Supplied text

------------------------------------------------------------------------

Re: BTRFS free space handling still needs more work: Hangs again

linux-btrfs.vger.kernel.org archive mirror
 help / color / mirror / Atom feed

From: Martin Steigerwald <Martin@lichtvoll.de>
To: Robert White <rwhite@pobox.com>
Cc: Bardur Arantsson <spam@scientician.net>, linux-btrfs@vger.kernel.org
Subject: Re: BTRFS free space handling still needs more work: Hangs again
Date: Mon, 29 Dec 2014 10:14:31 +0100	[thread overview]
Message-ID: <1901752.OTIncoD3om@merkaba> (raw)

------------------------------------------------------------------------

Data drawn from a collection
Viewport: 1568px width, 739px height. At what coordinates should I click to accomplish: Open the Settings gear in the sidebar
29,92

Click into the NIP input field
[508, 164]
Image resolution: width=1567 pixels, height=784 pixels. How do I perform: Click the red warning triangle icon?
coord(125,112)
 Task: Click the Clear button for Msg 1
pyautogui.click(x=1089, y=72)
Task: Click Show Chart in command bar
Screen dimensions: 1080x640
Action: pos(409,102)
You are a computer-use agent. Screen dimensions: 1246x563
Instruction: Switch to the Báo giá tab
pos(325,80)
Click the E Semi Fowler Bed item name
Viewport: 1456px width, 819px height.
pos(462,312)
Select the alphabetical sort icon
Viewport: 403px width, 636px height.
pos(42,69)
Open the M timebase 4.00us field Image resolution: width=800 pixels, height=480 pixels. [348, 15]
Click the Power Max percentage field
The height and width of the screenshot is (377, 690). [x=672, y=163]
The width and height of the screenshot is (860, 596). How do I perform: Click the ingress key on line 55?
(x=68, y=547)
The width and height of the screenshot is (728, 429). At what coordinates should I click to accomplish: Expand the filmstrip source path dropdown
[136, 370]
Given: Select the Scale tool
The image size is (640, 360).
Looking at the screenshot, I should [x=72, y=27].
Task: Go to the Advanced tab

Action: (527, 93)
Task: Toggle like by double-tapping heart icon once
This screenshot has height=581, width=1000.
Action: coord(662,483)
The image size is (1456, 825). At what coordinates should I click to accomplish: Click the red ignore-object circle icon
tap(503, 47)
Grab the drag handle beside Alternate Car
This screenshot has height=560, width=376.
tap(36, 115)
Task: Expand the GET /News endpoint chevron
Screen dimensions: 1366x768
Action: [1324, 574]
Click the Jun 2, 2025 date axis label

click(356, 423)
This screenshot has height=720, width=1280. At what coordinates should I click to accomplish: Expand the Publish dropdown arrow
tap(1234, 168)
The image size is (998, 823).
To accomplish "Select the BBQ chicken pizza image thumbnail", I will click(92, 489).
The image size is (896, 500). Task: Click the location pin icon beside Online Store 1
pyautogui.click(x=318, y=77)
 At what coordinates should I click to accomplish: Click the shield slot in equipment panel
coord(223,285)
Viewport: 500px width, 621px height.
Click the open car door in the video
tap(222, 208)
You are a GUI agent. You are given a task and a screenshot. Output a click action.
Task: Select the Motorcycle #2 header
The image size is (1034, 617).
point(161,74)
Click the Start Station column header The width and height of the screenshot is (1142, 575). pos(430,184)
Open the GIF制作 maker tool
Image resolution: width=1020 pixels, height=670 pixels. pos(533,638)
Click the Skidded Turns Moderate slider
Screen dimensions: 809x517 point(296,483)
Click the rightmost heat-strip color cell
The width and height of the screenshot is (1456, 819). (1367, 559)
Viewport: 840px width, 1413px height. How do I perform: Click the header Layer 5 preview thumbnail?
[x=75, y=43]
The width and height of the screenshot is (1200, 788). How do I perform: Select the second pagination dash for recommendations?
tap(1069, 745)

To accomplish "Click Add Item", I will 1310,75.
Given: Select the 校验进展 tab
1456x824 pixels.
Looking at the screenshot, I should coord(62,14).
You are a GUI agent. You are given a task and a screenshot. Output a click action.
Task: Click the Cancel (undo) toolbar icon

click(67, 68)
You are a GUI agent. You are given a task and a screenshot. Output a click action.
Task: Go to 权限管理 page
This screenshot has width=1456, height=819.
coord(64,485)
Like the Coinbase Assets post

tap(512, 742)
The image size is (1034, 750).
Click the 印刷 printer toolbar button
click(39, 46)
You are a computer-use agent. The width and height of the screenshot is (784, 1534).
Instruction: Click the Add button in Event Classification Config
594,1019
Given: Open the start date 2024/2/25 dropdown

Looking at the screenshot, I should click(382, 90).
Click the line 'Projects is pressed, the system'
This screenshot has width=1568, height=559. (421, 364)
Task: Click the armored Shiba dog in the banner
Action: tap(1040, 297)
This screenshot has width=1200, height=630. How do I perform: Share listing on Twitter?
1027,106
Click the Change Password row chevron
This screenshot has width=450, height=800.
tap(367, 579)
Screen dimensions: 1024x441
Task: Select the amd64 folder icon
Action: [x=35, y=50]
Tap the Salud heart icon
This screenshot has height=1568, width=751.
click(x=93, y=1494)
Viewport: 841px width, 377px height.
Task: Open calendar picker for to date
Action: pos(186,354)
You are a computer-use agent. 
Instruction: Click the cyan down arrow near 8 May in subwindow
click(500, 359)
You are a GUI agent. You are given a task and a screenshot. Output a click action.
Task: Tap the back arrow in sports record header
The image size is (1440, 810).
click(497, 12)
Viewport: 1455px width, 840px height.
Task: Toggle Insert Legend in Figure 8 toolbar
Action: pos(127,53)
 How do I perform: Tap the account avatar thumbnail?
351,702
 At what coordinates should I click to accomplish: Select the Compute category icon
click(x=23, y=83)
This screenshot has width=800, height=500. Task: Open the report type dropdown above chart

------------------------------------------------------------------------

Stated problem
Reproduce the portion of the btrfs mailing list message starting with "linux-btrfs.vger.kernel.org archive mirror" and going on through "Message-ID: <1901752.OTIncoD3om@merkaba> (raw)". The listing above has no role in this exercise.

Expected answer
linux-btrfs.vger.kernel.org archive mirror
 help / color / mirror / Atom feed

From: Martin Steigerwald <Martin@lichtvoll.de>
To: Robert White <rwhite@pobox.com>
Cc: Bardur Arantsson <spam@scientician.net>, linux-btrfs@vger.kernel.org
Subject: Re: BTRFS free space handling still needs more work: Hangs again
Date: Mon, 29 Dec 2014 10:14:31 +0100	[thread overview]
Message-ID: <1901752.OTIncoD3om@merkaba> (raw)